Time for vermouth!

If you ask Catalans about their favorite time of the week, you'll quickly notice that many mention something you may not have heard of: La hora del vermut (the hour of the vermouth).

Where do we know vermouth from? You know Martini of course, otherwise you see it on the cocktail menu and that's about it. High time to highlight this delicious snack. We do this on the basis of 4 questions.

  1. What is vermouth?

In wine terms, vermouth is a "fortified wine," just like Port and Sherry. On some drinks cards you sometimes come across Port, Sherry and Vermouth under the name: PSV. This means that there is wine in vermouth, but we'll get to that later. Vermouth is mainly produced and consumed in northeastern Spain (Catalonia), southern France and northwestern Italy. All on the Mediterranean Sea, where the weather is nice, where you can find good food everywhere and where we like to go on holiday. You have white and red vermouth. Both are normally made from white wine and the taste ranges from slightly sweet to sweet.

  1. How is vermouth made?

Let's start by saying that every bar, family or bodega has its own recipe. There is therefore no fixed recipe for this, but a line can certainly be drawn. Vermouth is always wine-based. You also need spices, sugar and extra alcohol. Common spices for white vermouth include lemon zest, ginger, anise, and basil. For red vermouth, these are orange peel, cinnamon, nutmeg, licorice and cardamom.

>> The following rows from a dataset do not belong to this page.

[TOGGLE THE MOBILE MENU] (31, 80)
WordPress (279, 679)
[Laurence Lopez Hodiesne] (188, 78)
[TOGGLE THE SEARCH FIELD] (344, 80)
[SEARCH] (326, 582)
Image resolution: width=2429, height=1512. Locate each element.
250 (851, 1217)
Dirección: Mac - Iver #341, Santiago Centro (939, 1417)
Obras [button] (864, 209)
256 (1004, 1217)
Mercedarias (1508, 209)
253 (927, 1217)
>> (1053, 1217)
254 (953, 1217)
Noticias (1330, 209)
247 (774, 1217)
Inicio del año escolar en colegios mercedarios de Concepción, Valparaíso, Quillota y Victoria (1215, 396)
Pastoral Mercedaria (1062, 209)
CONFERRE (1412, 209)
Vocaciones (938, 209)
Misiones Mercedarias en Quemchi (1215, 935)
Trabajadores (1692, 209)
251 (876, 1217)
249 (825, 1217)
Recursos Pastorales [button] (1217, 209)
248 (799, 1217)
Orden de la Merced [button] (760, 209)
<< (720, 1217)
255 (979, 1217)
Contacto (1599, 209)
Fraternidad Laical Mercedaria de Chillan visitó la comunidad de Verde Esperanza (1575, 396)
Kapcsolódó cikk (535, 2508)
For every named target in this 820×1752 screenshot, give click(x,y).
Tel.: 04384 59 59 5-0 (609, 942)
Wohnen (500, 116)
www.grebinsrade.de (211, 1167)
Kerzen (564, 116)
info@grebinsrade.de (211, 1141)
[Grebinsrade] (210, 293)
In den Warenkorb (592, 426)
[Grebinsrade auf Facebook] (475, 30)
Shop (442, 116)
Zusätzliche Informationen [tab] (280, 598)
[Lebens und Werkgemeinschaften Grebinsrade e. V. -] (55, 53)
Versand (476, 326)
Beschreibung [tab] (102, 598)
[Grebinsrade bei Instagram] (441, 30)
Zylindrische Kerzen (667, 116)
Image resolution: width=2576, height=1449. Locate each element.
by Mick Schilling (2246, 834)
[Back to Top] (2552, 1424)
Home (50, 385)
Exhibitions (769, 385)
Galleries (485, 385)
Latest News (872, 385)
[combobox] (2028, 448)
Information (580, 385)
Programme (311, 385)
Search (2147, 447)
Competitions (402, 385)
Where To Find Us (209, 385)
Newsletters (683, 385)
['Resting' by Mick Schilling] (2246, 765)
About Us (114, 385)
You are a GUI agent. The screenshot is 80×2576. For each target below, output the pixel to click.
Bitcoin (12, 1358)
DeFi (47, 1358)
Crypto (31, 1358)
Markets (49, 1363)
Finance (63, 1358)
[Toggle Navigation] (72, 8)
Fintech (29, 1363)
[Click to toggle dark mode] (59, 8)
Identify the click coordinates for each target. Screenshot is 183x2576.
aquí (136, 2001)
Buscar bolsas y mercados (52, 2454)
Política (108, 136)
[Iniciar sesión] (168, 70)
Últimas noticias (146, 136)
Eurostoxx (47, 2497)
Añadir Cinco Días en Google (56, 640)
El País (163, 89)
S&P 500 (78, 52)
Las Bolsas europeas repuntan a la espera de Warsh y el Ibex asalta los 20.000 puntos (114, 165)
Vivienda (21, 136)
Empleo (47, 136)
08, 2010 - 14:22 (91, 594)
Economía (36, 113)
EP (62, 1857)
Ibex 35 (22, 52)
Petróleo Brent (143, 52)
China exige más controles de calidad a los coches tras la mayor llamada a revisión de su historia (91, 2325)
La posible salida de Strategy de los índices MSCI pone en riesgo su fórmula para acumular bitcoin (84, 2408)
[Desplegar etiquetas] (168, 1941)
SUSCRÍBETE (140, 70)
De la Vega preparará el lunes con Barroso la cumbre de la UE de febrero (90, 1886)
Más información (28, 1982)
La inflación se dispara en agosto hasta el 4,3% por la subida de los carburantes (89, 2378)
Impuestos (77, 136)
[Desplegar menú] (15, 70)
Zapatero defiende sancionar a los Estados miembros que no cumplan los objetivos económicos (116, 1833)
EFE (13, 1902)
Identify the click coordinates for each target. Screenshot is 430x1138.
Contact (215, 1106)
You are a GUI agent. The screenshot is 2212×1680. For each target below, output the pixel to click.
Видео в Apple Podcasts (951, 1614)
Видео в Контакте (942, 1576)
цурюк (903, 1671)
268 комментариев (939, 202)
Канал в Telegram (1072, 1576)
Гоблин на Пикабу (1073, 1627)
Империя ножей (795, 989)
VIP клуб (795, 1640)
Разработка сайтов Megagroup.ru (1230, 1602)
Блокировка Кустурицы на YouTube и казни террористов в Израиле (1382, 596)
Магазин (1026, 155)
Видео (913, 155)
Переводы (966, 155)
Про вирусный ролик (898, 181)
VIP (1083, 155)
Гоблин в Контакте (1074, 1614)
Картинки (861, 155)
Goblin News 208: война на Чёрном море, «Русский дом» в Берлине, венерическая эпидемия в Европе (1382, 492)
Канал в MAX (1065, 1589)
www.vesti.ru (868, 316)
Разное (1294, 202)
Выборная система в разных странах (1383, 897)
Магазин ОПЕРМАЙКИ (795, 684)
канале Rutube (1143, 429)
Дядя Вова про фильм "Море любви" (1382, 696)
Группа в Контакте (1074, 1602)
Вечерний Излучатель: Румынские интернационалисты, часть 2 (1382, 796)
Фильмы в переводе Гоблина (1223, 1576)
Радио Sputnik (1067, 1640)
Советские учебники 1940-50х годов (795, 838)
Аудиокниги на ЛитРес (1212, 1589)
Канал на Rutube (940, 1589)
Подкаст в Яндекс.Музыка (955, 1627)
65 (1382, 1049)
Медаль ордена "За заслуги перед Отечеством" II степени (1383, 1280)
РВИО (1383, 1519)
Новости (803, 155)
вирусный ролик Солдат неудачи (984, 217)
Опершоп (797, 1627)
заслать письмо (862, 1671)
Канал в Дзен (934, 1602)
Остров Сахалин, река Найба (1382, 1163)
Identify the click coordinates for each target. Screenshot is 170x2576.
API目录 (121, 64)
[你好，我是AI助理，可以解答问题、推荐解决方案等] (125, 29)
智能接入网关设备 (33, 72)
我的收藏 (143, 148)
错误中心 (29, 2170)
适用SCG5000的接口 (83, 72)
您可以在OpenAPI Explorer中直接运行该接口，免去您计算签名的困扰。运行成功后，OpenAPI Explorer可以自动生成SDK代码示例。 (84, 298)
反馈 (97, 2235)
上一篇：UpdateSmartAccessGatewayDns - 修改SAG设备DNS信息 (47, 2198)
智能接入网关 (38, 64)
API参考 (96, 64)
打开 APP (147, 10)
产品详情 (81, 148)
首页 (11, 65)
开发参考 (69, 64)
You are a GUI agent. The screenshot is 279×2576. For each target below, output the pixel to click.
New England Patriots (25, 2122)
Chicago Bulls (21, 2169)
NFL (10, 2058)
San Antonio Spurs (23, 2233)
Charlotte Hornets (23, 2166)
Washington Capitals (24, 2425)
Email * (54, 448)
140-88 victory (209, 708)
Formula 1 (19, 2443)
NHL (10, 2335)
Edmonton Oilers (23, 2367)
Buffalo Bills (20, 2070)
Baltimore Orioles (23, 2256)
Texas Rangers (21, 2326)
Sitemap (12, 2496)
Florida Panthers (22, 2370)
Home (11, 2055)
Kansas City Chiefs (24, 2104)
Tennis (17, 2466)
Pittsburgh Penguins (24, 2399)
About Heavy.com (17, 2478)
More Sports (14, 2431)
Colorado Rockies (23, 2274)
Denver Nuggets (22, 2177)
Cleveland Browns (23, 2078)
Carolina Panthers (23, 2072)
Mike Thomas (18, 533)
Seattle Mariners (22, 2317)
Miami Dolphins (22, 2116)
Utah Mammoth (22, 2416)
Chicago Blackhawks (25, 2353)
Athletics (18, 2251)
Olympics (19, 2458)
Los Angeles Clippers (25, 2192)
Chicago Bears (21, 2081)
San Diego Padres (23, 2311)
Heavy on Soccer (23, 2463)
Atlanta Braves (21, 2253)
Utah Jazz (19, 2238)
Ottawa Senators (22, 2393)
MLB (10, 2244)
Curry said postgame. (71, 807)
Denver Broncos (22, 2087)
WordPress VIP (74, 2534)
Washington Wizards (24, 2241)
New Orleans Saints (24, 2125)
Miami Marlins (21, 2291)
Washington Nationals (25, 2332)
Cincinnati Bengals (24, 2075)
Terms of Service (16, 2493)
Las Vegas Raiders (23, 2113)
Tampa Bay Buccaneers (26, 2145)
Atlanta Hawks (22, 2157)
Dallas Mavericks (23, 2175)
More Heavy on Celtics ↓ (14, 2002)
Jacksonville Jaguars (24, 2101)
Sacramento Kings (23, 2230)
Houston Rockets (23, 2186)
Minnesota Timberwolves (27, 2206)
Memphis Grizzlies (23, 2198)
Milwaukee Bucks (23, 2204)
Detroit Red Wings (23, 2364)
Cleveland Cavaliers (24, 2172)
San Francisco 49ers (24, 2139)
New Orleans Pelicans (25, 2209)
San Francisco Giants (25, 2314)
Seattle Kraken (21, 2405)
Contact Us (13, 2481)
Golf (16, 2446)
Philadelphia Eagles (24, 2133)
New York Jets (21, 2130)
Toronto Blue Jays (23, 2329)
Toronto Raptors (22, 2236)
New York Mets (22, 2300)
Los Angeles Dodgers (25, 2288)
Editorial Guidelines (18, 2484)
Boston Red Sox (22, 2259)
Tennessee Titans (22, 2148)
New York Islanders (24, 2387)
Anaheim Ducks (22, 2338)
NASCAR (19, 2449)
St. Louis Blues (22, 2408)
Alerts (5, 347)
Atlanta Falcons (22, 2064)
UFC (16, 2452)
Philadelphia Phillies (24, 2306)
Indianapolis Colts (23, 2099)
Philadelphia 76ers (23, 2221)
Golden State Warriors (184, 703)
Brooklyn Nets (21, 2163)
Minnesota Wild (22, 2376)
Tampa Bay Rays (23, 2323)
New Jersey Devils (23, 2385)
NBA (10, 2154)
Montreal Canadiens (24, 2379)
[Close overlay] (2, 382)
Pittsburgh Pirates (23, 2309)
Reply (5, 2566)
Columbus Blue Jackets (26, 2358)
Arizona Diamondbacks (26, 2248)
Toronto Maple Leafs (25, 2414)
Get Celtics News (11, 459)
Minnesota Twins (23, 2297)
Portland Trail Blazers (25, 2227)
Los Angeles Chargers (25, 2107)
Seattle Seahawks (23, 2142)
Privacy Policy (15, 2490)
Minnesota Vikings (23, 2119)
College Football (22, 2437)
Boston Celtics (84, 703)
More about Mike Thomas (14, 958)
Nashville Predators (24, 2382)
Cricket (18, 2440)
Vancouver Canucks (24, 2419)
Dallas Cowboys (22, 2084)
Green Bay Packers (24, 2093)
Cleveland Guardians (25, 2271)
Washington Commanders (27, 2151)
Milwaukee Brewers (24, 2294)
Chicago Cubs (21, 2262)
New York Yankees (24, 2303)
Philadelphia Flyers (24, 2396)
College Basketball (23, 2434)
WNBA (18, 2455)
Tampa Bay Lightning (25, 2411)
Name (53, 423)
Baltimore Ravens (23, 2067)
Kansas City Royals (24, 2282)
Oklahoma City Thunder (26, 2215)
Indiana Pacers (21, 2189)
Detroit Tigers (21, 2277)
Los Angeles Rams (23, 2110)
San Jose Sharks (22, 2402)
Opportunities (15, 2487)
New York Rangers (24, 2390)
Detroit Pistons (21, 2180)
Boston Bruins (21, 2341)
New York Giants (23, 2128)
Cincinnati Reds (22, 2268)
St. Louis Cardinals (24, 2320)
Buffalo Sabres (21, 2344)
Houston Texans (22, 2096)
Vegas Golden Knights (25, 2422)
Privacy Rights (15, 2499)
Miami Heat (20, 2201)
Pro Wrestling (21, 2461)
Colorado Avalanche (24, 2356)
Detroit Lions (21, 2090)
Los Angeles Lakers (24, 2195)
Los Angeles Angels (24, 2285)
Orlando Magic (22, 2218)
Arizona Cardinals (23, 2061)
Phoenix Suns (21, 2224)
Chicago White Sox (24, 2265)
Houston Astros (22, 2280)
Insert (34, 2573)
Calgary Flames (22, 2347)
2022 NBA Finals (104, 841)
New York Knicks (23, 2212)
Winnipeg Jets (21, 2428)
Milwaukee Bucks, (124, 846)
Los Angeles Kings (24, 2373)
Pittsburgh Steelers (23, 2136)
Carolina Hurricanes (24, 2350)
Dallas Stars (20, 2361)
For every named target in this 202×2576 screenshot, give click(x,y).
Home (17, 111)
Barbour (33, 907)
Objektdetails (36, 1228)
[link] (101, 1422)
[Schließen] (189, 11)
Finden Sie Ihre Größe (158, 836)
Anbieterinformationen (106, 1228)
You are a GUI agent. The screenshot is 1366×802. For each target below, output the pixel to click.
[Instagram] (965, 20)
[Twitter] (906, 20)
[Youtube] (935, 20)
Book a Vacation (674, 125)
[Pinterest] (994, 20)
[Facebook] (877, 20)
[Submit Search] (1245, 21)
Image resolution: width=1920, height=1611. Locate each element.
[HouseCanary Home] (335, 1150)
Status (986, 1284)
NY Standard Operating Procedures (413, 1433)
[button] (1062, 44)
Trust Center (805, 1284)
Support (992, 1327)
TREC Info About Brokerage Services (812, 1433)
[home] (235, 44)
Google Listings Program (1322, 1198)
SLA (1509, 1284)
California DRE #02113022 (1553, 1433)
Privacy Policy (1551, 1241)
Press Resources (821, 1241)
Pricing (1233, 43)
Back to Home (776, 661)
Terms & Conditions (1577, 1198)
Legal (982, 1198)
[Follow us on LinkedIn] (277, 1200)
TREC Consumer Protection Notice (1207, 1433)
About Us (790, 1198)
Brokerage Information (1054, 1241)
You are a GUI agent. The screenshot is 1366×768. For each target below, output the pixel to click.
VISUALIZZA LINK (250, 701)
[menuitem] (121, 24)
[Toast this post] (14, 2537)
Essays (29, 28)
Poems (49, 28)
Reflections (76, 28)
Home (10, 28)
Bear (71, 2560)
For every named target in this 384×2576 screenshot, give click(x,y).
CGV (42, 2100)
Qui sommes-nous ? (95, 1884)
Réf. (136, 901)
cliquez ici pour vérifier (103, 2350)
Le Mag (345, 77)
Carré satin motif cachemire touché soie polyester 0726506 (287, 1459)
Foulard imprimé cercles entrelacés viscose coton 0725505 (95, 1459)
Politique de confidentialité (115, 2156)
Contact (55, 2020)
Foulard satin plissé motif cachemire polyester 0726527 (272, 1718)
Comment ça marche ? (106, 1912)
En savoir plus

So how do you make vermouth? The herbs you have chosen can be infused with basic alcohol of about 50% alcohol. You can do this in all kinds of barrels, even oak barrels. You can let this soak for as long as you want. Days, weeks, even months. The longer the infusion, the more flavor. You filter out the herbs and mix the alcohol with white wine in the ratio 1:3. The alcohol percentage has now dropped to 15-23%. Finally, sugar is added and in the case of red vermouth, a kind of caramel that gives the vermouth its brown, copper color.

  1. How do you serve vermouth?

The Catalans often drink vermouth during the 'hora de vermut'. That's the hour before lunch on the weekend, in other words between 12 and 1. A glass of vermouth as an aperitif with some snacks to get you in. The vermouth is then served with a few cubes of ice, a slice of orange and an olive in the glass.

vermouth food olives

  1. What do you eat with vermouth?

Vermouth is an aperitif and is therefore not drunk during meals in Spain. Some typical snacks for the vermouth are: Olives, canned seafood and natural chips. All savory, salty snacks to satisfy the appetite. In the Netherlands, vermouth and such snacks are ideal for a drink.

A sun, glass of vermouth, bowl with olives. Life is easy.